Ransomware

Das Jahr 2016 hat gezeigt: Cyber-Attacken können jedes Unternehmen, jeder Größe, jeder Branche treffen. Keiner ist davor gefeit. Die Liste der Betroffenen ist lang: Krankenhäuser, Banken, Versicherungen, Social-Media-Kanäle und auch der Mittelstand stehen im Visier der Angreifer. Die Kriminellen werden dabei immer raffinierter, die Angriffsmethoden vielfältiger.
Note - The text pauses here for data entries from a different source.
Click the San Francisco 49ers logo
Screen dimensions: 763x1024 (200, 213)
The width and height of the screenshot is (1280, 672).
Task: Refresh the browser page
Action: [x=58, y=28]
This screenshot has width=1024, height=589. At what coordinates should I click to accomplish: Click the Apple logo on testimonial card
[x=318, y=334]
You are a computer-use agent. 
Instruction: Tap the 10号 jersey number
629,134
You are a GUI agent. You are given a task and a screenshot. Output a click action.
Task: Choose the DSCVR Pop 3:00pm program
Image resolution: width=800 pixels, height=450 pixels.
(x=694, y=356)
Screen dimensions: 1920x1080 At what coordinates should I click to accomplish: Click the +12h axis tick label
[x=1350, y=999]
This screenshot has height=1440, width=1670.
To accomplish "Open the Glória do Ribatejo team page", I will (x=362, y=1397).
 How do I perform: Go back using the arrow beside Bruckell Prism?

Bromium, Pionier bei der Micro-Virtualisierungstechnologie, hat die Methoden näher untersucht. Das sind einige der Ergebnisse:

  1. Zentraler Infektionsweg bleibt nach wie vor der Drive-by-Download, also die unbeabsichtigte Ansteckung durch Downloads von infizierten Webseiten.
     
  2. Die gängigsten Software-Kits für die Identifizierung von Software-Schwachstellen waren im ersten Halbjahr Neutrino und Rig.
     
  3. Die Ransomware-Familie wächst und wächst. Dutzende neue Typen sind 2016 hinzugekommen. Der aktuelle Marktführer scheint weiterhin „Locky“ zu sein.
     
  4. Aber auch Makro-Malware ist auf dem Vormarsch: So hat die gute, alte Spam-Mail noch lange nicht ausgedient.

Der Einfallsreichtum der Kriminellen kennt keine Grenzen, die traditionellen Lösungen halten kaum noch Schritt. Daher bleibt Endpunktsicherheit ein spannendes und heikles Thema, auch für das Jahr 2017.